Problem one: Numbering conflicts

Let’s say you’ve been asked to add a new feature to your application, and this needs a new column to be added to the database. The database schema is currently at v4; so the natural thing to do is create a script V5__MyNewColumn.sql and check it into source control. So far, all is good.

Meanwhile, your colleagues are also working on a new feature and have added a script V5__MyNewTable.sql. As far as they’re concerned, all appears good too. When the two sets of changes make it into the trunk branch ready for testing and deployment, source control will see them as two unrelated files and therefore will not detect any problem. However, Flyway will see two files with the same schema version number and will fail validation.

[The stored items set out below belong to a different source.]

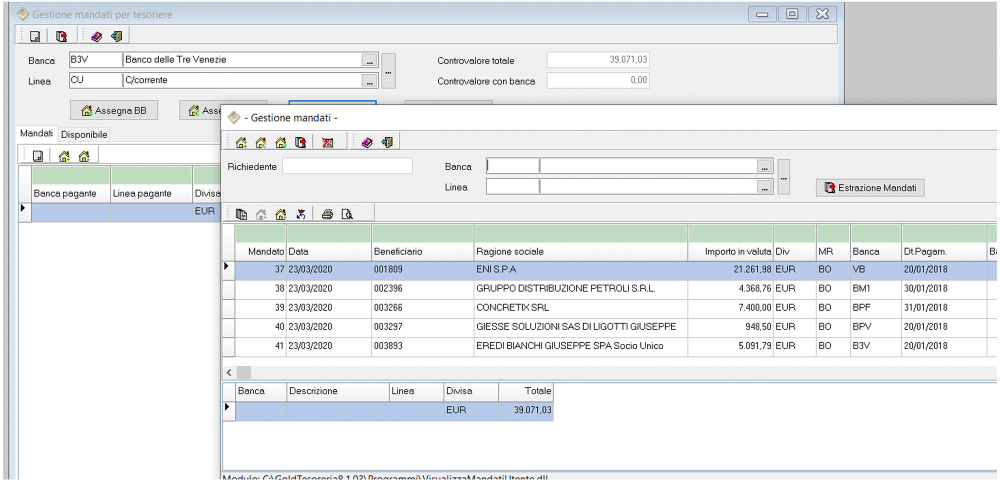Screen dimensions: 1000x483
Task: Select the CONCRETIX SRL row in the grid
Action: (510, 307)
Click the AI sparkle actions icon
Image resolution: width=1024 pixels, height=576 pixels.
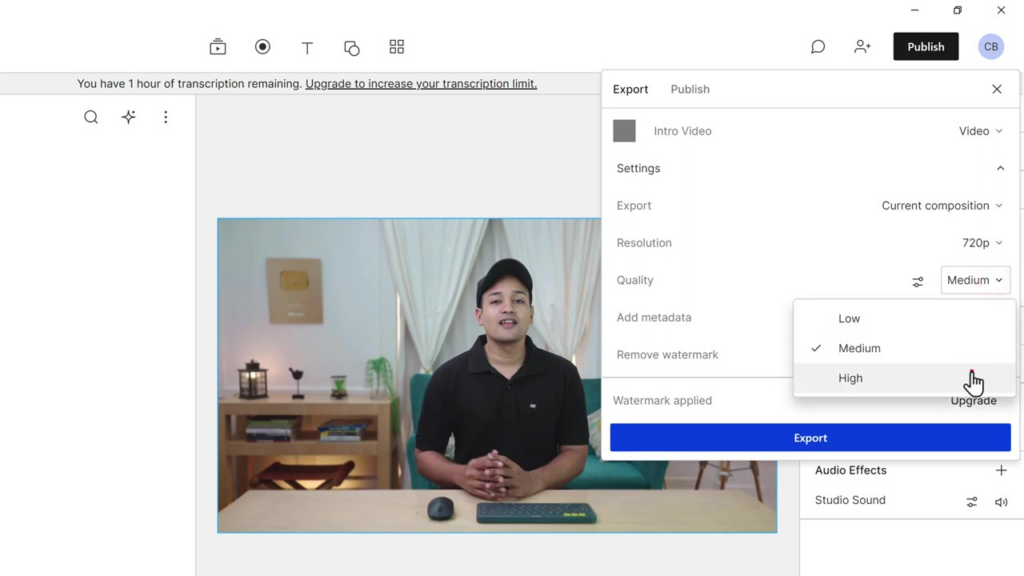[x=129, y=117]
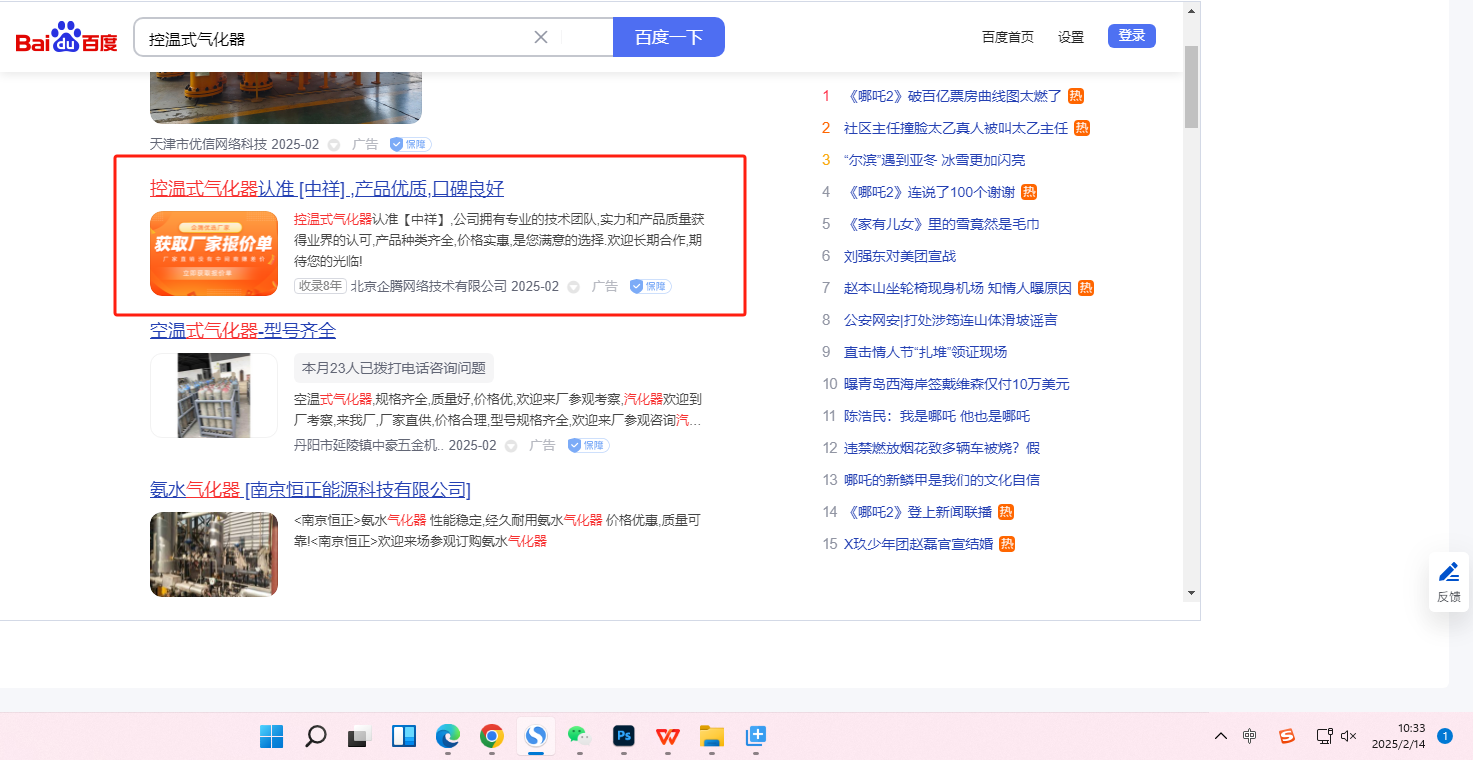Image resolution: width=1473 pixels, height=760 pixels.
Task: Clear the search box with X icon
Action: tap(541, 37)
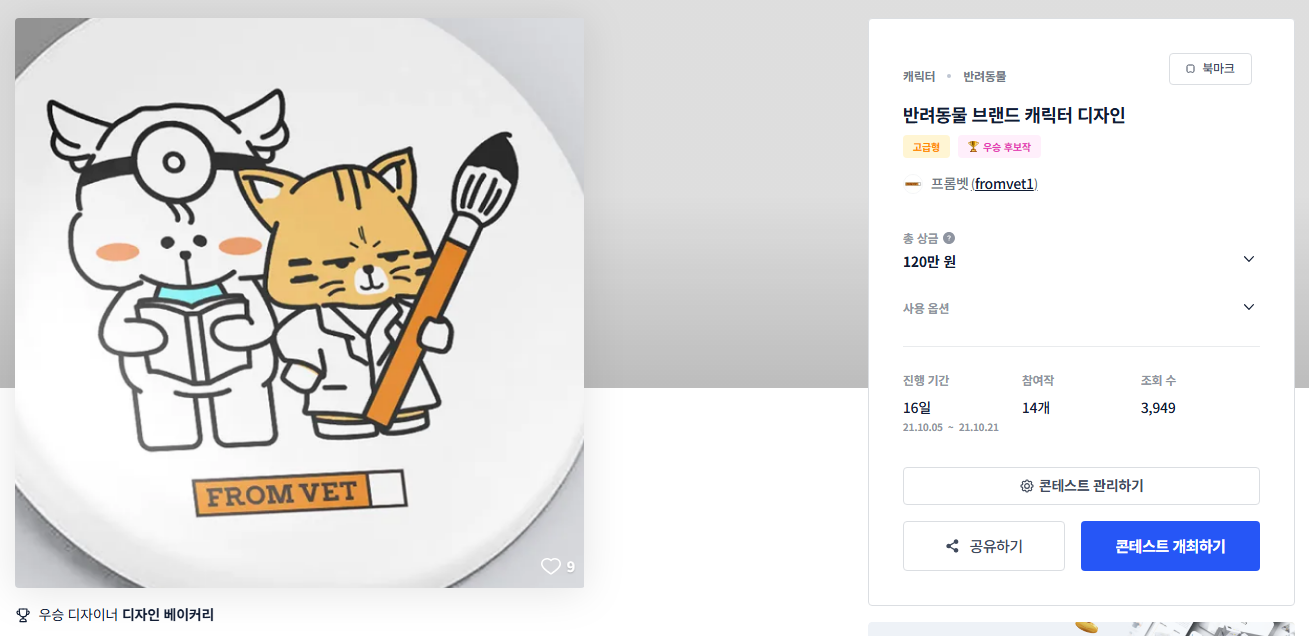The width and height of the screenshot is (1309, 636).
Task: Click the share icon in the 공유하기 button
Action: [950, 545]
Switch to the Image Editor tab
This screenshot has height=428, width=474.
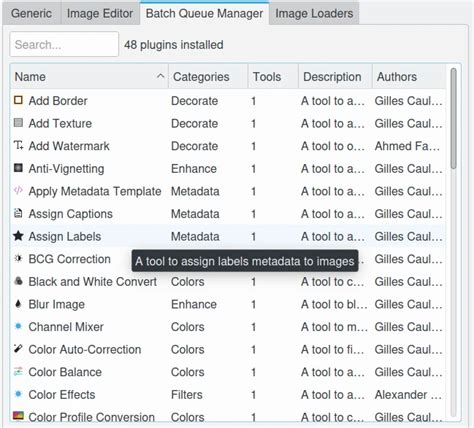click(100, 13)
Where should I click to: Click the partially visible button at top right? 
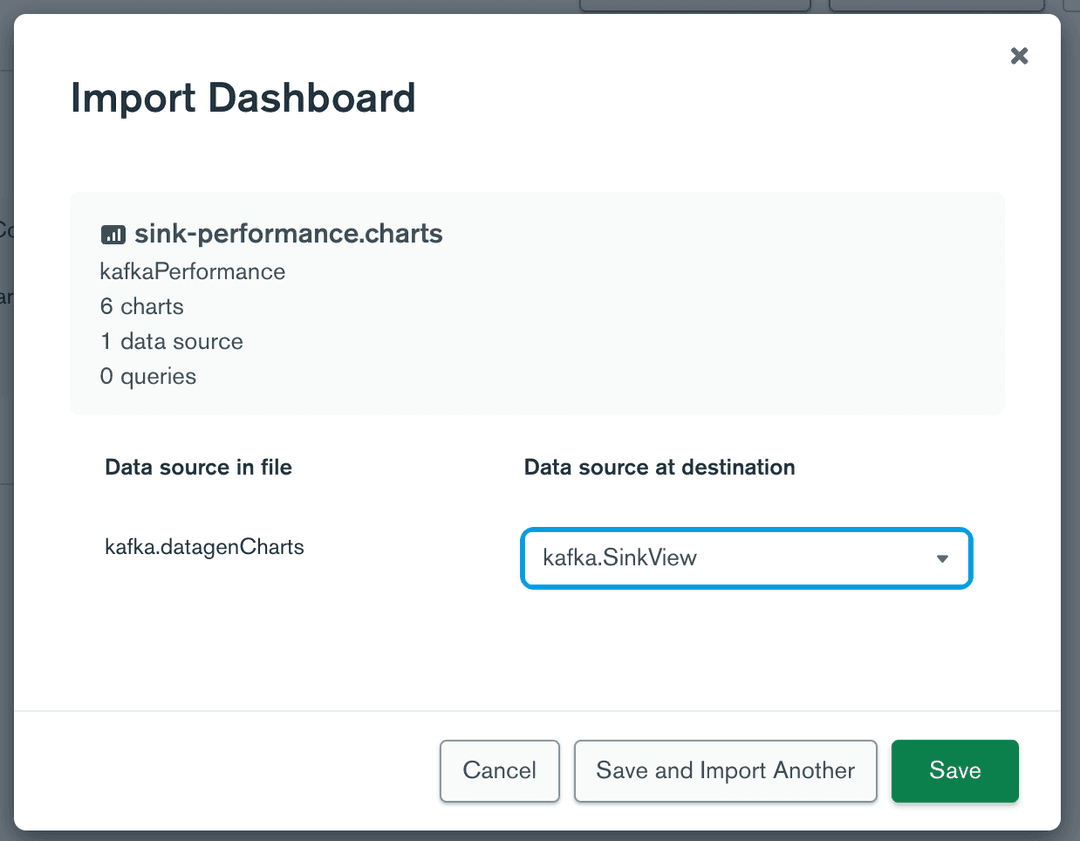click(936, 5)
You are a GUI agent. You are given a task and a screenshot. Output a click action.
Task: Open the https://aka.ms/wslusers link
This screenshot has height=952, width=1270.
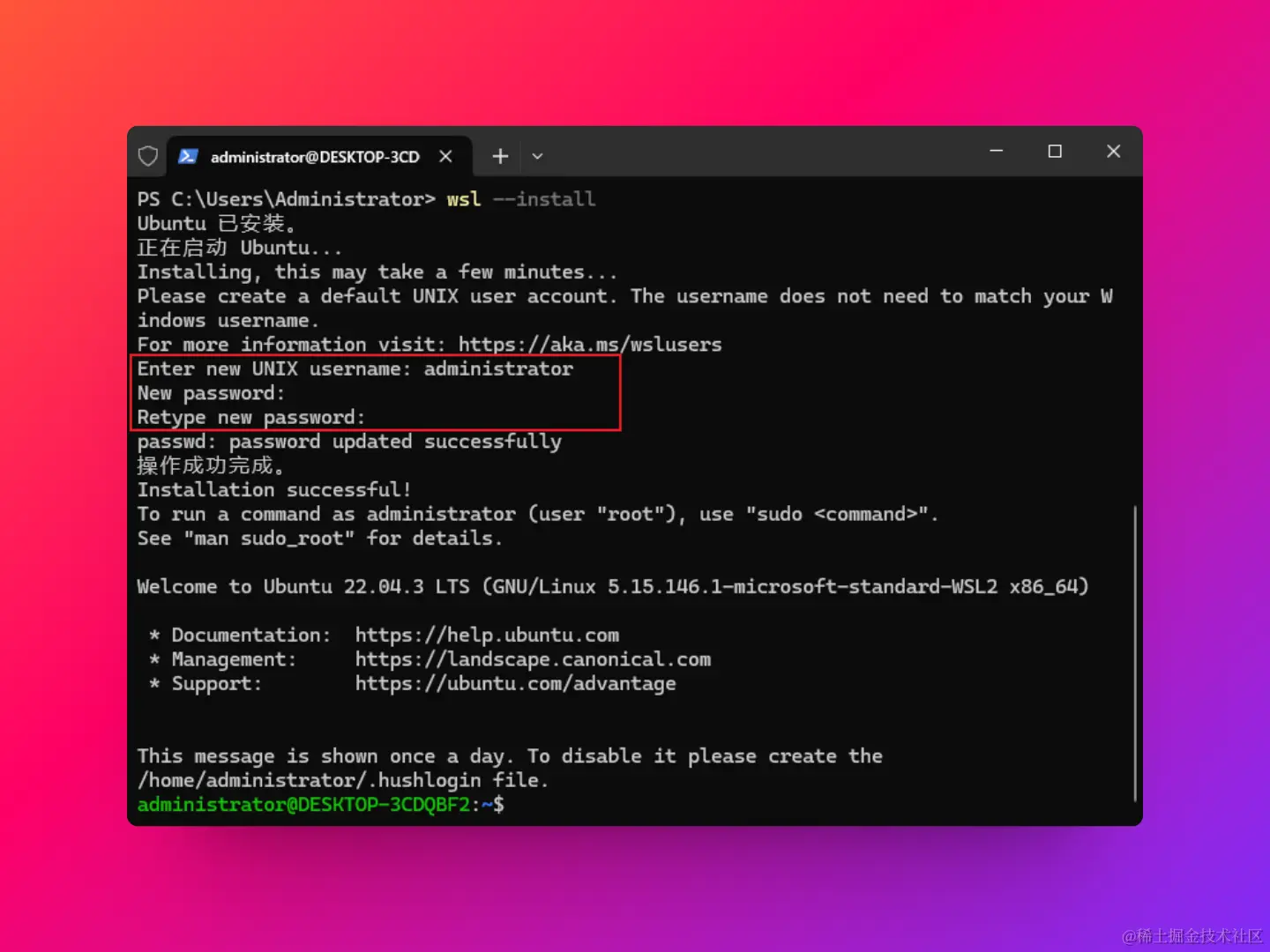pos(590,345)
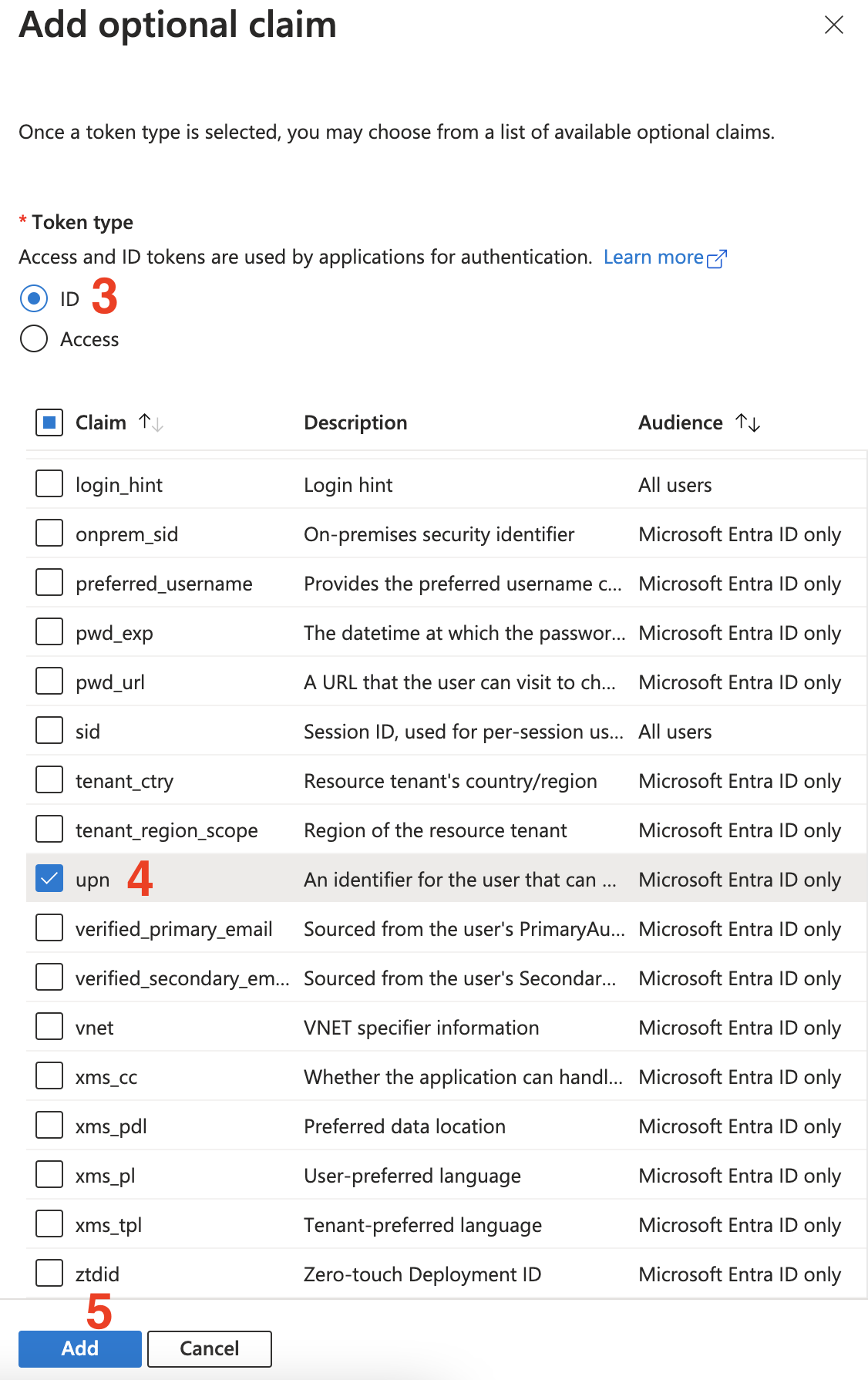Sort claims by the Claim column arrows
Viewport: 868px width, 1380px height.
(x=150, y=422)
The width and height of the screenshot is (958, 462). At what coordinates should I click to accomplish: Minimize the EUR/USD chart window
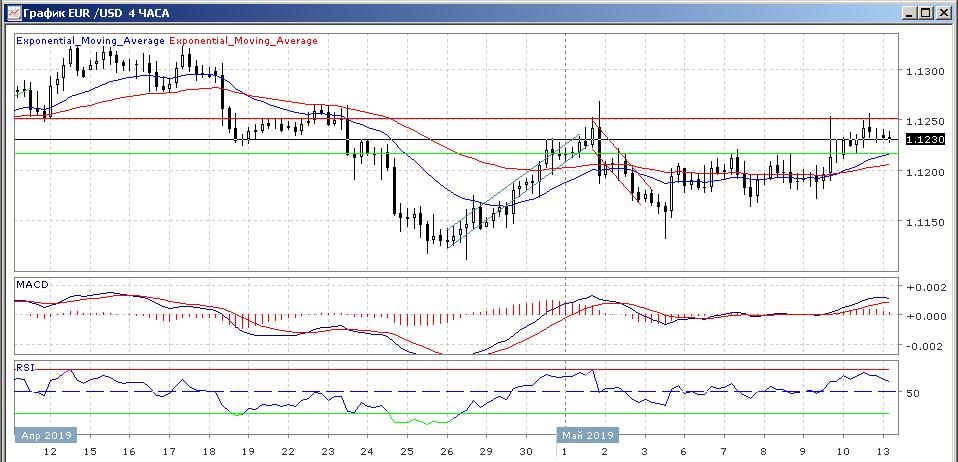click(908, 13)
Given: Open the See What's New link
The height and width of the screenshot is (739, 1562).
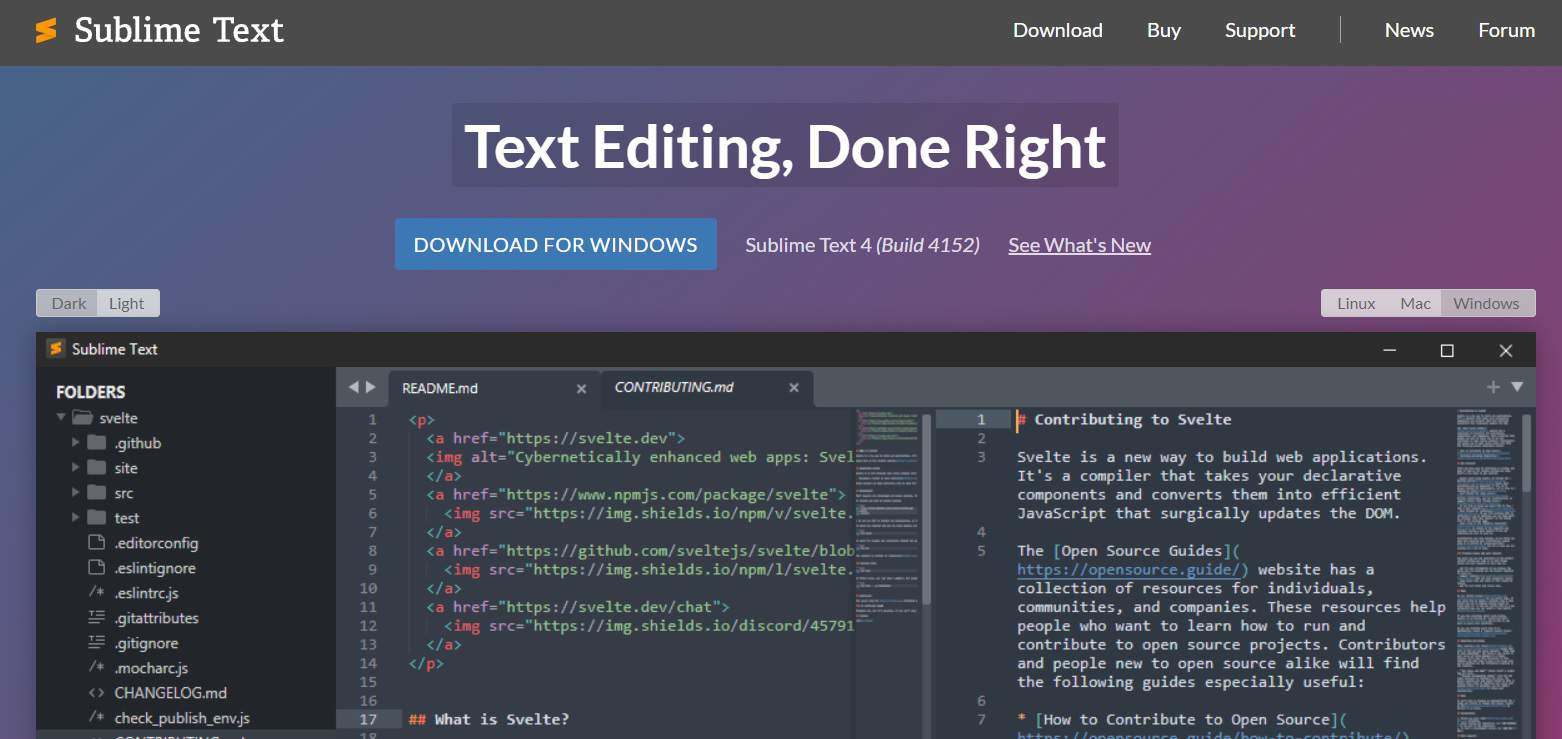Looking at the screenshot, I should (1079, 245).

Problem two: Ordering conflicts

So you decide to sidestep the above problem by agreeing in advance that you will write script V5__MyNewColumn.sql and your colleagues will write V6__MyNewTable.sql. You add your new column to the database in your script, and once again all is good. However, a colleague working on his local branch can’t see your change and as a result adds some SQL into a script that depends on the old definition of the table you’ve altered – for example an INSERT INTO ... which fails to specify a value for your new column. Once again, all appears good too. But when the scripts are merged and run, the second script will fail.

Problem three: Timing

So you go one step further and warn your colleagues about what you plan to do. They write their scripts defensively, and get their changes through code review more quickly than yours. By the time you come to merge, the other changes are in production. Again, everything seems to be good locally but when your changes are merged, Flyway sees a new script that is numbered lower than the current schema version and errors.

Enter Git Hooks

git allows you to customise its lifecycle by adding callbacks known as hooks – scripts that are executed at particular points in its processing. These scripts can interrupt git if they detect conditions that are problematic but which git is not aware of by itself. This means that we can get Flyway to pick up on potential errors in our scripts either when we commit them locally, or when we push our scripts to the remote repository.

Writing a git hook is very simple – we just add a shell script to the .git\hooks folder inside our source repository with the appropriate name, and make sure it is executable by the git process. As an example, here’s a pre-commit hook that will verify that I don’t have any duplicate migration version numbers:

#!/bin/sh
if flyway validate -url=jdbc:h2:mem:dummydb \
        -locations=filesystem:/mnt/c/src/sandbox/gitHookDemo/ \
        -ignorePendingMigrations=true; then
	echo Flyway validation successful
	exit 0
else
	echo Flyway validation failed
	exit 1
fi

For this task we’re not interested in a real database connection, so we use a new H2 in-memory database on each run. We’re also not interested in checking whether all migrations have been run – as we know they haven’t – so we set the ignorePendingMigrations option. Now, when I have finished working on a script and come to commit it, the command git commit will invoke flyway validate, and if there’s a problem with my script naming then the commit will fail. The error won’t propagate to the remote repository at all, preventing problems for other users down the line.

Validation is usually a quick process; if we’re prepared to spend a bit more time up front in order to catch more problems then we can write a hook that runs a full clean/migrate cycle on an expendable test database:

#!/bin/sh
flyway clean -url=jdbc:<local-test-db-url> \
        -locations=filesystem:/mnt/c/src/sandbox/gitHookDemo/ ;

if flyway migrate -url=jdbc:<local-test-db-url> \
        -locations=filesystem:/mnt/c/src/sandbox/gitHookDemo/ ; then
  	echo Flyway migration successful
  	exit 0
else
  	echo Flyway migration failed
  	exit 1
fi

These checks are local ones, and we can invoke them at times when errors are likely to occur; pre-commit prior to committing a new script; post-merge just after pulling new files from the remote repository or merging a branch which might have conflicting scripts in; and pre-push prior to submitting back to the remote repo. We can also set up our remote repository as a gatekeeper with a pre-receive hook that rejects attempts to push a script that wouldn’t update a copy of the production database correctly. By using these judiciously, we can trap most common problems early, and fix them while it’s still easy to do so.